What to do if a fire breaks out

If a fire breaks out in the kitchen:

  • Go to the nearest fire alarm call point and break the glass if the alarms aren't already activated.
  • Can you turn the appliance involved off at the socket? If you can, do so – but never put yourself at risk of injury.
  • Can you use the fire blanket? If you can, do so. If not, get out of the room and close the door behind you.
  • Evacuate the premises.
  • Ensure security is informed by ringing 020 8417 6666 (extension 66666 from an internal telephone) or mobile security on 07831 136 082.

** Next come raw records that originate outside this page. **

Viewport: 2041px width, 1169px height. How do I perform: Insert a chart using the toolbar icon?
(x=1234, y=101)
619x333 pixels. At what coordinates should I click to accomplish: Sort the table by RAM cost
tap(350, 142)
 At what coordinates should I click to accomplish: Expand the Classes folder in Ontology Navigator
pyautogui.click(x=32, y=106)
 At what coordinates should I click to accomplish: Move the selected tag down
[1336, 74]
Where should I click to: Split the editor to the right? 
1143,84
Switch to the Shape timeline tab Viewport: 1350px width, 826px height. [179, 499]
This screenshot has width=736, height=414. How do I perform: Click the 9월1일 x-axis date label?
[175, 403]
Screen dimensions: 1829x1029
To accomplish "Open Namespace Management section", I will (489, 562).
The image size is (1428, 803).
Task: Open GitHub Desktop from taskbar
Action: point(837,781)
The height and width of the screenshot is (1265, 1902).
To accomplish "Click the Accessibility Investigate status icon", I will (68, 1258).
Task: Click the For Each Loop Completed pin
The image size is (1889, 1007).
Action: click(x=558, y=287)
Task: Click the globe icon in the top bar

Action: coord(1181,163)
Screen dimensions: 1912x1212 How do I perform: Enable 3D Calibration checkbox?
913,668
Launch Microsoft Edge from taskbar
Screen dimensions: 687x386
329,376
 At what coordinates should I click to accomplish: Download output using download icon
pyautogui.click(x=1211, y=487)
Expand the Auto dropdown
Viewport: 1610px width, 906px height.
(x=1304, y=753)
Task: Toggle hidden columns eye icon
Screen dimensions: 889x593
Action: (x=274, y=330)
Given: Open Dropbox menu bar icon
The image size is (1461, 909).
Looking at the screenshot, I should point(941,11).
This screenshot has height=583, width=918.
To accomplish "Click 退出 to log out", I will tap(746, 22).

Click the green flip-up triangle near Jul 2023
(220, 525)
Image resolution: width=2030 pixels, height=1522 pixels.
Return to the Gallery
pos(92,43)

If a fire breaks out in your study/bedroom:

  • Go to the nearest fire alarm call point and break the glass.
  • Let someone else know what's happened.
  • Can you put the fire out? If yes, for example if the fire is still very small (an item of electrical equipment smoking), use the appropriate extinguisher. Never put yourself at risk – fumes can be deadly.
  • Never let a fire get between you and your exit. If you are not completely sure, get out of the room and close the door behind you.
  • Evacuate the premises.
  • Ensure security are informed by ringing 020 8417 6666 (extension 66666 from an internal telephone) or mobile security on 07831 136 082.